Dengan memiliki anak, tentu saja ada pergeseran prioritas dan penambahan tanggung jawab. Sang suami kurang setuju jika ia tetap bekerja. Terlebih, secara materi suami mampu mencukupi. Demi menghargai, menghormati dan mentaati suaminya, iapun berhenti bekerja, sehingga beralih perannya menjadi fulltime mother.

Menjalankan peran sebagai Ibu Rumah Tangga, bagi sebagian perempuan, adalah hal yang biasa, tapi bagi sebagian perempuan lain, merupakan hal yang berat dan memerlukan pengorbanan yang besar. Terlebih, jika perempuan tersebut berpendidikan tinggi dan memiliki jabatan yang lumayan . Seperti contoh kasus diatas.

Konflik batin. Itulah yang mendera hatinya. Di satu sisi, ia menyadari demikian besar hak suami atas dirinya. Karena tidak ada kewajiban yang lebih utama bagi seorang istri setelah ketaatannya kepada Allah dan Rasul-Nya, melainkan ketaatan kepada suaminya. Di sisi lain, ada keinginan besar untuk membantu orangtua karena sangat besar pengorbanan orangtuanya sehingga ia dapat meraih gelar S2nya, pun ia adalah tulang punggung keluarga. Setelah tidak bekerja, tentu saja ia tidak memiliki kebebasan financial. Selain itu, ia merasa jerih payahnya menyelesaikan studi S2-nya menjadi sia-sia.
…..
Menikah adalah “kontrak kerjasama” antara laki-laki dan perempuan untuk membangun sebuah keluarga. Dalam “kontrak kerjasama” tersebut tentu saja tertuang mengenai hak dan kewajiban masing-masing pihak. Tersirat mengenai beberapa kesepakatan dan kesefahaman.

Dalam “kontrak kerjasama” itu ada hal-hal yang sudah baku dan tertuang secara eksplisit. Yaitu, masing-masing pihak mengetahui dan menyetujui untuk melakukan aturan-aturan dalam pernikahan. Suami berkewajiban mencari nafkah, istri berkewajiban mengurus anak dan hal-hal yang berbau kerumahtanggaan.

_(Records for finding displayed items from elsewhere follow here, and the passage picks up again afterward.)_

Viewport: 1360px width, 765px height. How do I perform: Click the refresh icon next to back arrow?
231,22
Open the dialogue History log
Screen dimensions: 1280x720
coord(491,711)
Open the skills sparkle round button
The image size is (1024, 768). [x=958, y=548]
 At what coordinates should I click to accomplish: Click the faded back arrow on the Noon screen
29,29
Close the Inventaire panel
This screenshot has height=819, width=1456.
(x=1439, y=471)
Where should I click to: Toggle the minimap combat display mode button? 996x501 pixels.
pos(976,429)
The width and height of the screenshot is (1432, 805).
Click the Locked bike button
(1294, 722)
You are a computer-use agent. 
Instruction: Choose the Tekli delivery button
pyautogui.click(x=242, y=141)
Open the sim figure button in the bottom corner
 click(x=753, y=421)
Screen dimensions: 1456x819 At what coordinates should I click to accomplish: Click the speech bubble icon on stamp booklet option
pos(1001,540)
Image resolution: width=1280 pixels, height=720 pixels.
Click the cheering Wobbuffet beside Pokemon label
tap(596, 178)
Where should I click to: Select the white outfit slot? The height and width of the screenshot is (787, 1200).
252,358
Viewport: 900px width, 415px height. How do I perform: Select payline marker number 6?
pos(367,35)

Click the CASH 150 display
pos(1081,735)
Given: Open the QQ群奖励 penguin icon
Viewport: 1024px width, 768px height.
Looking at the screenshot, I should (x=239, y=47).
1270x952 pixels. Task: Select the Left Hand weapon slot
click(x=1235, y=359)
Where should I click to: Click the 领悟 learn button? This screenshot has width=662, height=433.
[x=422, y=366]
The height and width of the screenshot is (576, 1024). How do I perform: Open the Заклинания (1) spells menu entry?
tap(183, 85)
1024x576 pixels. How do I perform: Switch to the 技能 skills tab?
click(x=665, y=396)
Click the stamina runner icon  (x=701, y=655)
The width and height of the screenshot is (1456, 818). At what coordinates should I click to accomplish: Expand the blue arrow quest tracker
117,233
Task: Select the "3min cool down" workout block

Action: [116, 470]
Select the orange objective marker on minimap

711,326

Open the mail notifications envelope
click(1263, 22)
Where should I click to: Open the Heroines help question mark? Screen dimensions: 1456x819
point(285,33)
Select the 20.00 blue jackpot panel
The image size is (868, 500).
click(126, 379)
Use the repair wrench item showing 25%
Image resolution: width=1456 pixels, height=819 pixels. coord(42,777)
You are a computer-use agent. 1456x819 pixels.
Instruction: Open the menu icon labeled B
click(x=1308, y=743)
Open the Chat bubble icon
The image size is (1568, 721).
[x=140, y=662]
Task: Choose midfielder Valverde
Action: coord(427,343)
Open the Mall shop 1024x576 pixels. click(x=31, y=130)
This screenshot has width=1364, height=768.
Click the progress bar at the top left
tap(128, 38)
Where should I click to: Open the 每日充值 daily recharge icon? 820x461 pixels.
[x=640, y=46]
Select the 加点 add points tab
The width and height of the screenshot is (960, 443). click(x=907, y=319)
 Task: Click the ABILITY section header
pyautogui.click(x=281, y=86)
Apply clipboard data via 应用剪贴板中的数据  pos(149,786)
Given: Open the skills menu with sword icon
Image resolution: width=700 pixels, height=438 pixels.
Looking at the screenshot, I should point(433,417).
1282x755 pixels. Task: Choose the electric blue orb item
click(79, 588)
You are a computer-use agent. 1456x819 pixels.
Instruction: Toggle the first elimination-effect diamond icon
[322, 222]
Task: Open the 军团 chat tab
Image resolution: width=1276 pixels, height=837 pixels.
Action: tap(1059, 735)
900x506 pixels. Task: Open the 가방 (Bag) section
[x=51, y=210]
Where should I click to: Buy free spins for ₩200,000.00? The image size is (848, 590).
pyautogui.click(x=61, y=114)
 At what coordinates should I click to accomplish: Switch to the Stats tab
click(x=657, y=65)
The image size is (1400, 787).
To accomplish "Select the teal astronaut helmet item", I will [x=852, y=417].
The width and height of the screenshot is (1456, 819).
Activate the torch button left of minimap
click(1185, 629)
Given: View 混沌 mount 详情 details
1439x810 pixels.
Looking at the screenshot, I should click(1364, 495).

Ada pula yang tertuang secara implicit. Biasanya, masing-masing pihak tidak membicarakan atau membahasnya, tetapi saling memahami. Seperti kalau genteng bocor, maka tugas suami untuk mengurusnya, halaman rumah berantakan, maka istri yang bertugas membereskan. Dll.

Nah, selain hal-hal diatas, ada lagi yang namanya “hidden agenda” atau agenda tersembunyi. Keinginan dari salah satu pihak yang ditutupi, kemudian diutarakan setelah pernikahan. Contoh yang extreme adalah suami tidak ingin punya anak misalnya. Sedang contoh yang paling banyak adalah, suami melarang istrinya bekerja, padahal sebelum menikah istrinya adalah wanita pekerja.

Kondisi ini rentan menimbulkan konflik, jika tidak dibicarakan pada saat proses ta’aruf atau di awal-awal pernikahan. Setidaknya Suami menyampaikan harapan bahwa yang ia dambankan adalah seorang istri yang akan selalu ada di rumah ketika ia pulang dari bekerja. Sehingga sang istri dapat memprepare dirinya agar siap menjadi Ibu Rumah Tangga.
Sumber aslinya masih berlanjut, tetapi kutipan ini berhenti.